Through the clear acrylic chamber along the bottom, you can see the water flow increasing back and forth as bits of gravel begin to coalesce into little piles. After a handful of cycles, the UTube starts churning and the water becomes torrent-like as it moves from tube to tube. The stronger circulation pushes the individual piles of gravel into a single large mound, which agitates the foam substrate in a scouring, back-and-forth fashion.
“The wave energy we’re able produce here in our lab at MIT is similar to what real reefs are exposed to thousands of miles away in the Marshall Islands,” says Bramante.
Breaking it down
In initial testing, Bramante and his team have discovered that the “reef” erodes a lot faster than he expected.
“I thought I’d see erosion rates of meters per century,” he says, “but it is more like meters per year.”
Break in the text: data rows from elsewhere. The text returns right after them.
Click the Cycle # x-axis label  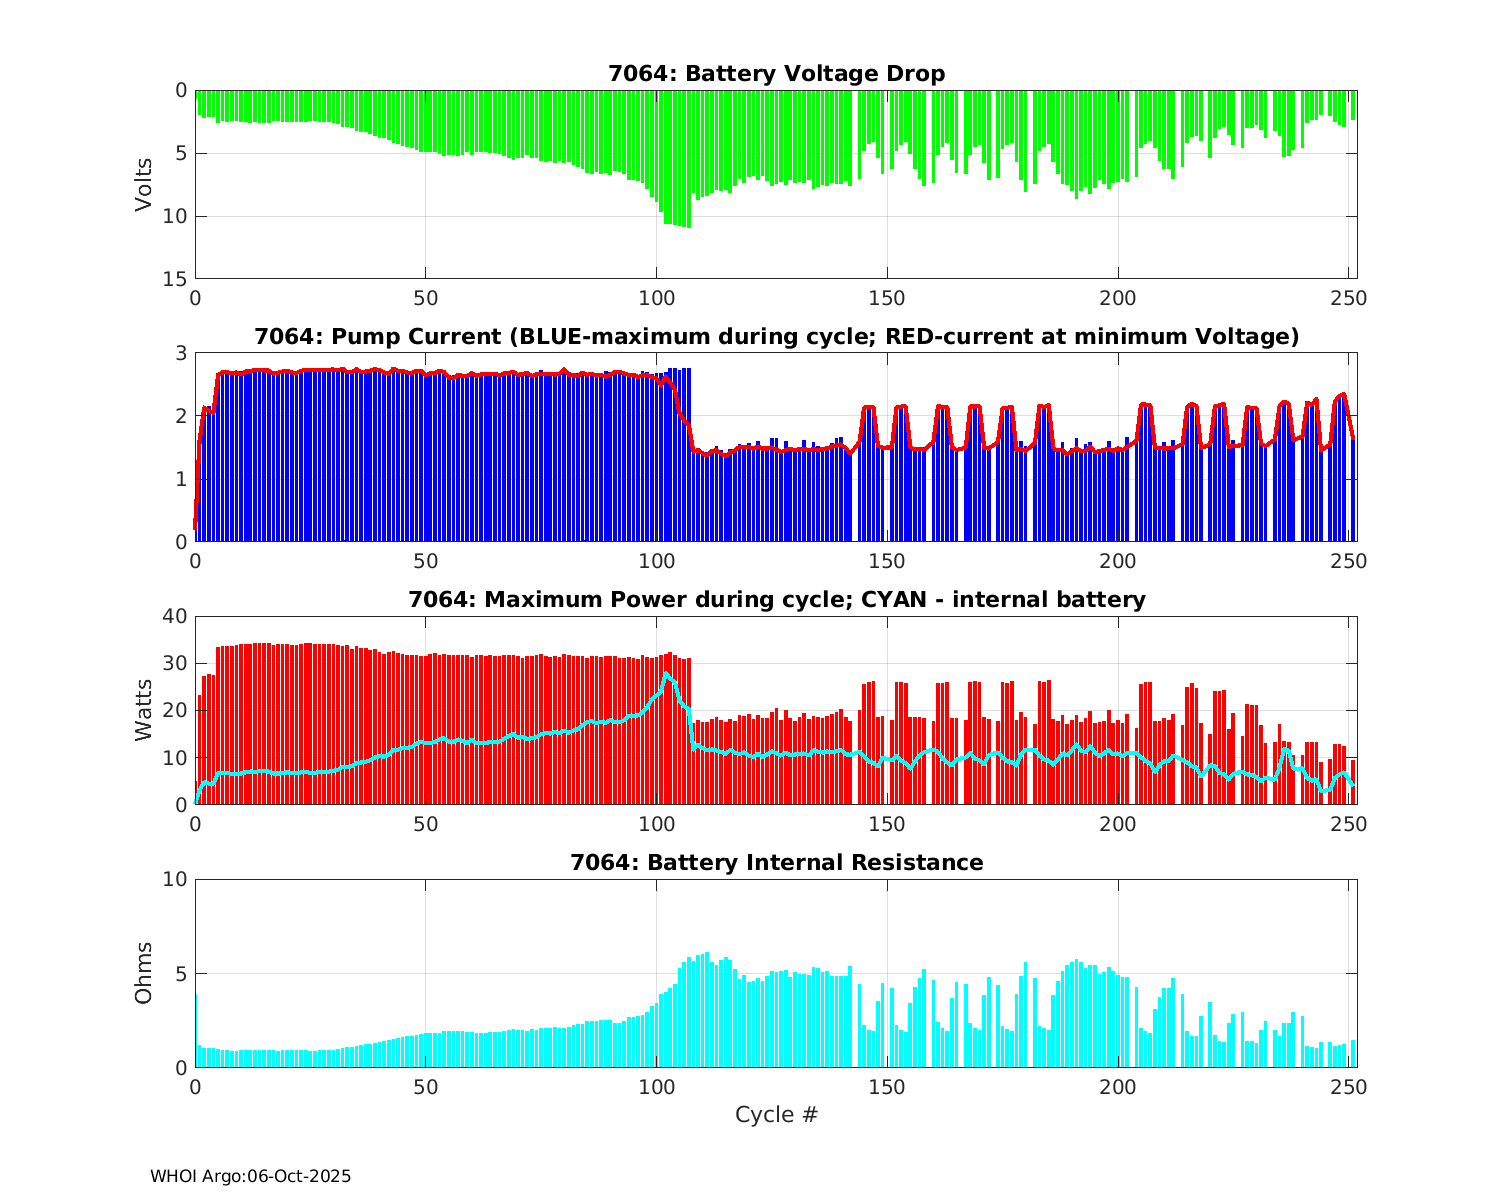tap(776, 1115)
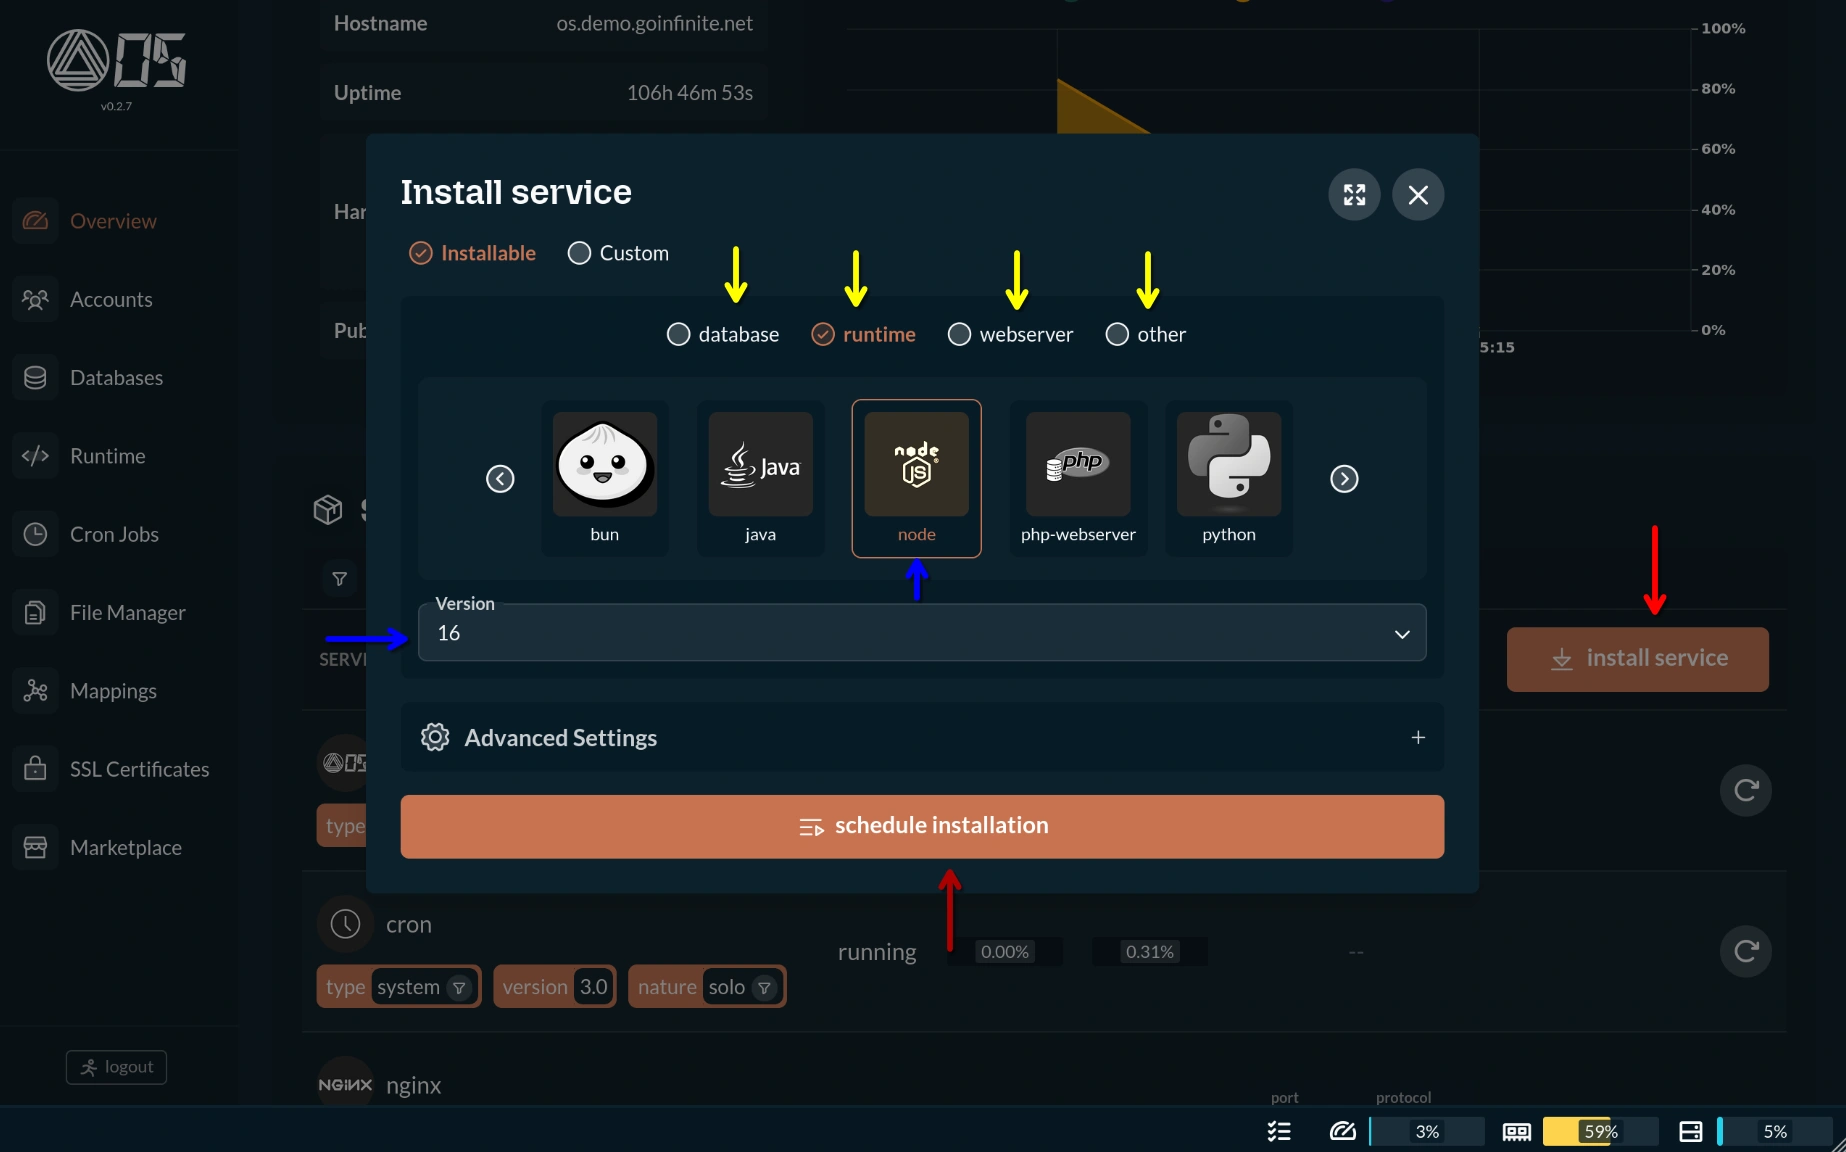Click the schedule installation button
Viewport: 1846px width, 1152px height.
[x=921, y=825]
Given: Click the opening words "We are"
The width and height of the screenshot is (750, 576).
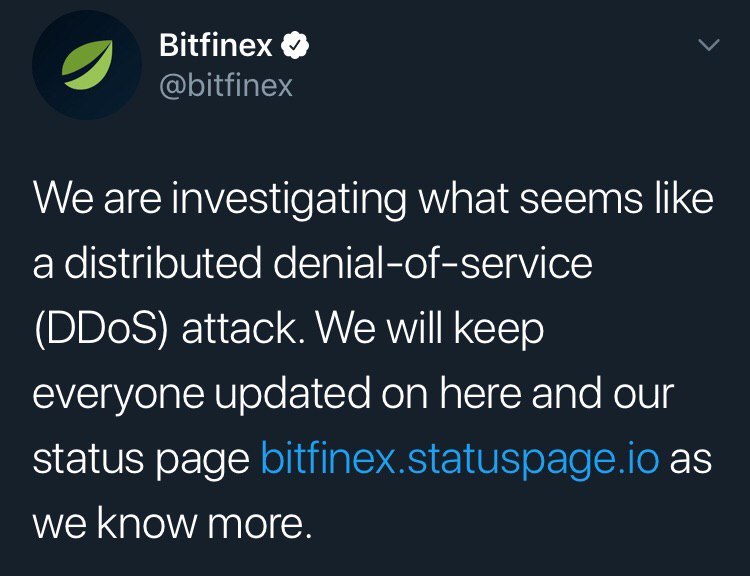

Bramante points out, however, that this doesn’t mean coral reefs in the Marshall Islands are eroding—or will erode—at these rates. In fact, according to a study that he co-authored with WHOI geologists Jeffrey Donnelly and Andrew Ashton, the experiment results support the hypothesis that wave-driven abrasion deepens channel-like “grooves” in reef surfaces over time, and that these grooves may keep abrasive sediment away from actively growing coral, thus protecting it.
“However, if coral health declines further,” says Bramante, “abrasion may overwhelm the reef’s ability to compensate, which would render reefs less effective at buffering wave events in the future.”
Science into action
Bramante’s end game is to create equations describing the underlying physics of wave-driven abrasion and feed them into predictive models that coastal planners can use to estimate the potential impacts of future storms. The models could help the Marshallese—as well as those in other low-lying areas such as the Cook Islands and Maldives—protect remaining infrastructure and make decisions about when and where to relocate resources and people.
“Abrasion is another reef stressor that could be exacerbated by climate change,” says Bramante. “The more we can learn about the role of sediment dynamics in reef health and maintaining atoll island shorelines, the more we can help protect these vulnerable communities.”
Olson agrees. She feels that without this knowledge, decision-makers in the Marshall Islands can’t really sit down and determine how to best protect their submerging shorelines. “I don’t think the majority of people really know how and why these things are happening,” she says.
But she also feels a great sense of gratitude that the tiny tropical paradise she calls home has gained the attention of researchers like Bramante who are trying to help the Marshallese stay one step ahead of the encroaching ocean.
“It is very heartwarming that research like this was carried out with our small island nation in mind,” she says.
Funding for this research was provided by the WHOI Ocean Ventures Fund, the MIT EAPS’s Student Research Fund, and the Strategic Environmental Research and Development Program (SERDP).